TRECHO SELECIONADO -
————

As reações negativas aumentaram, inclusive entre aliados tradicionais de Israel, como a Alemanha, com a decisão anunciada por Benjamin Netanyahu de ocupar os 25% de Gaza ainda sem a presença das forças armadas, o que evidentemente aumentará o sofrimento da população. A hipótese de que o Hamas seja eliminado de vez é mais irrealista. O primeiro-ministro disse que Israel não quer ocupar Gaza indefinidamente, mas não existem opções.
Quem assumirá o território devastado? Qualquer força estrangeira, mesmo árabe, será tratada como inimiga e é quase impossível, no momento, imaginar essa alternativa. O enviado americano Steven Witcoff discute no momento um plano ambicioso: libertação dos reféns, retirada de Israel, desmilitarização dos grupos armados palestinos, exílio dos líderes militares do Hamas e criação de uma autoridade civil para Gaza. As possibilidades de que isso aconteça são quase inexistentes, embora os Estados Unidos sejam o único país que possa tentar uma guinada dessas dimensões.

————

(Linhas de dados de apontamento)

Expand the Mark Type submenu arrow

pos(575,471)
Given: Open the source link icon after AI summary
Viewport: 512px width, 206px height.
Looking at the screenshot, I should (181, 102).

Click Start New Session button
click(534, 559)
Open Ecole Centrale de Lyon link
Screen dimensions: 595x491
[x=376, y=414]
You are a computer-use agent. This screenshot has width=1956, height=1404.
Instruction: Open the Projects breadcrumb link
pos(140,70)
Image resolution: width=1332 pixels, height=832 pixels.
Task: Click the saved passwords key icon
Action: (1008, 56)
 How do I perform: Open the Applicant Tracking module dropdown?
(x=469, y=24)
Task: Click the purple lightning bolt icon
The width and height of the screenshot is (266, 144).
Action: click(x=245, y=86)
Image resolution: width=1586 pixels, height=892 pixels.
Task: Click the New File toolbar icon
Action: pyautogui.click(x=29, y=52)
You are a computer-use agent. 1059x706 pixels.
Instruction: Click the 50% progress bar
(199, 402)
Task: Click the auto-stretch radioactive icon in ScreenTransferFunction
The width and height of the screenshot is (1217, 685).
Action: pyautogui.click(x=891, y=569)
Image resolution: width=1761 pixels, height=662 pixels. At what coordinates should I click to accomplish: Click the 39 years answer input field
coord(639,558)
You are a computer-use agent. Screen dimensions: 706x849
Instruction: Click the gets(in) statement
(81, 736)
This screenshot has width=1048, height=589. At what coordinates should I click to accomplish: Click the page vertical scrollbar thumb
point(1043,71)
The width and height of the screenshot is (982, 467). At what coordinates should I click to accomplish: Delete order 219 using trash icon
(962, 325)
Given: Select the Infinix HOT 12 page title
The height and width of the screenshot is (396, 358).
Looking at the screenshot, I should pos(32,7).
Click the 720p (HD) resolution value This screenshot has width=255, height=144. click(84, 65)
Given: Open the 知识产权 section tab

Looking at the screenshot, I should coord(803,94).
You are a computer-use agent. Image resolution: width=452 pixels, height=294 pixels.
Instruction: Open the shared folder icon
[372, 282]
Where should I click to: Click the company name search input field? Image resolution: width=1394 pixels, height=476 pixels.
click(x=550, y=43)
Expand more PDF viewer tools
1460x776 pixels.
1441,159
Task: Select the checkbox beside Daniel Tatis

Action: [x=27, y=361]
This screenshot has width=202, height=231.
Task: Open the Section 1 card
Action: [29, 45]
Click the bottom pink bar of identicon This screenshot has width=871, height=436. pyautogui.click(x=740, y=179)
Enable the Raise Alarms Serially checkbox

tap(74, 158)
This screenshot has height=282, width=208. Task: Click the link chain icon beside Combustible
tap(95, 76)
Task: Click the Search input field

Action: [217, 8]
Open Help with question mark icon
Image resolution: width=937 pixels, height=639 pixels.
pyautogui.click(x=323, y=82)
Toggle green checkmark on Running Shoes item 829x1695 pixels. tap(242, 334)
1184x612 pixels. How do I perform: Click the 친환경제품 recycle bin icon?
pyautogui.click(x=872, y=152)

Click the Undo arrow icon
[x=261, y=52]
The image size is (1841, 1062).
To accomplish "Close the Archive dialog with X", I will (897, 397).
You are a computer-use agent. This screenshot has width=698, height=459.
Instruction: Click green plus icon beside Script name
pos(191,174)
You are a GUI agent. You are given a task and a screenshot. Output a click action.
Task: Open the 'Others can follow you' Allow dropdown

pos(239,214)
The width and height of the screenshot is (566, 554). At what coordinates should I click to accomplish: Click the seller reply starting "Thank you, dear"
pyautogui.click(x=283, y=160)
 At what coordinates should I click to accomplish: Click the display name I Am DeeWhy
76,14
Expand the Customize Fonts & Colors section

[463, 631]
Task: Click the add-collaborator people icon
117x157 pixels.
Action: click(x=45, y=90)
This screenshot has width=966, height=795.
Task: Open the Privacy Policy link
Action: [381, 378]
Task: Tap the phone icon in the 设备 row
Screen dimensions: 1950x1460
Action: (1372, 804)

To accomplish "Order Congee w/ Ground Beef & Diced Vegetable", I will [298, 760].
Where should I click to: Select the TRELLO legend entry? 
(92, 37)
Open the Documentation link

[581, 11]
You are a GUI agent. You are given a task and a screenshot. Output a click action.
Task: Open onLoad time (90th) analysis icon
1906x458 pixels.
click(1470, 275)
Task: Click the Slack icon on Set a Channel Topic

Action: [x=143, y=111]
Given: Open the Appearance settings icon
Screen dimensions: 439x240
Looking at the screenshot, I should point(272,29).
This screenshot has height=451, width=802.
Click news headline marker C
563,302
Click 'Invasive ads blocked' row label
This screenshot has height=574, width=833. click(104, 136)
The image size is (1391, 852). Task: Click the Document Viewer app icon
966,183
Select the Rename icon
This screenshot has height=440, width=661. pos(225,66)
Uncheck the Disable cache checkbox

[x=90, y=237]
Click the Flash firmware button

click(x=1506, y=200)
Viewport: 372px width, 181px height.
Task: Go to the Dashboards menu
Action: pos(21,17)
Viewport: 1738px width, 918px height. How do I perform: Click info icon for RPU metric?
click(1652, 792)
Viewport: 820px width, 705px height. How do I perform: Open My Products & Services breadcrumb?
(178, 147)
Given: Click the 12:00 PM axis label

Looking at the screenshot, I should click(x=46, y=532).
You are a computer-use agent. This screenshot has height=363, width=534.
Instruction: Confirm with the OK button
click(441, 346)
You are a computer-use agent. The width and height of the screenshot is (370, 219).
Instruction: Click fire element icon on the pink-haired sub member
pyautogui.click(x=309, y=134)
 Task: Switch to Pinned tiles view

————

TAREFAS A CUMPRIR -
**a.** Responda a estas perguntas com base no trecho sobre Gaza:
(i) Que porcentagem de Gaza Netanyahu anunciou que seria ocupada?
(ii) Que aliado tradicional de Israel é citado entre os que reagiram negativamente?
(iii) Quem discute o plano para Gaza, segundo o trecho?
**b.** Enumere todas as medidas que compõem o plano ambicioso descrito no trecho sobre Gaza.
**c.** Escreva a continuação do trecho sobre Gaza a partir da última frase apresentada.
Os itens registrados não são necessários para o que se pede.

RESPOSTAS EM ORDEM -
**a.**
(i) Os 25% de Gaza ainda sem a presença das forças armadas.
(ii) A Alemanha.
(iii) O enviado americano Steven Witcoff.

**b.**
Libertação dos reféns
Retirada de Israel
Desmilitarização dos grupos armados palestinos
Exílio dos líderes militares do Hamas
Criação de uma autoridade civil para Gaza

**c.**
Quem criou essa situação terrível foi o Hamas, mas Israel não pode se eximir da responsabilidade que tem sobre a população conquistada.
TODOS SAÍMOS PERDENDO
“Eu confio a vocês a Palestina – a joia da coroa do mundo muçulmano. Confio a vocês as crianças enganadas e inocentes, que nunca tiveram tempo para sonhar ou viver com paz e segurança”, escreveu Sharif no seu comovente testamento.
A realidade, no entanto, diz o contrário: a Palestina é uma encrenca da qual muitos dirigentes árabes querem se manter longe. Não podem, evidentemente, abandonar a causa, mas também não podem resolvê-la nem impor um acordo de criação de um estado independente, em troca do qual Israel teria garantias de que um massacre como o de 7 de outubro não se repetiria.
Entre todas as tragédias, também está a de que pessoas talentosas e inspiradas como o jornalista morto, que tanto poderiam contribuir para um estado palestino bem sucedido, abraçam o terror e o exaltam.
Todos nós perdemos com isso.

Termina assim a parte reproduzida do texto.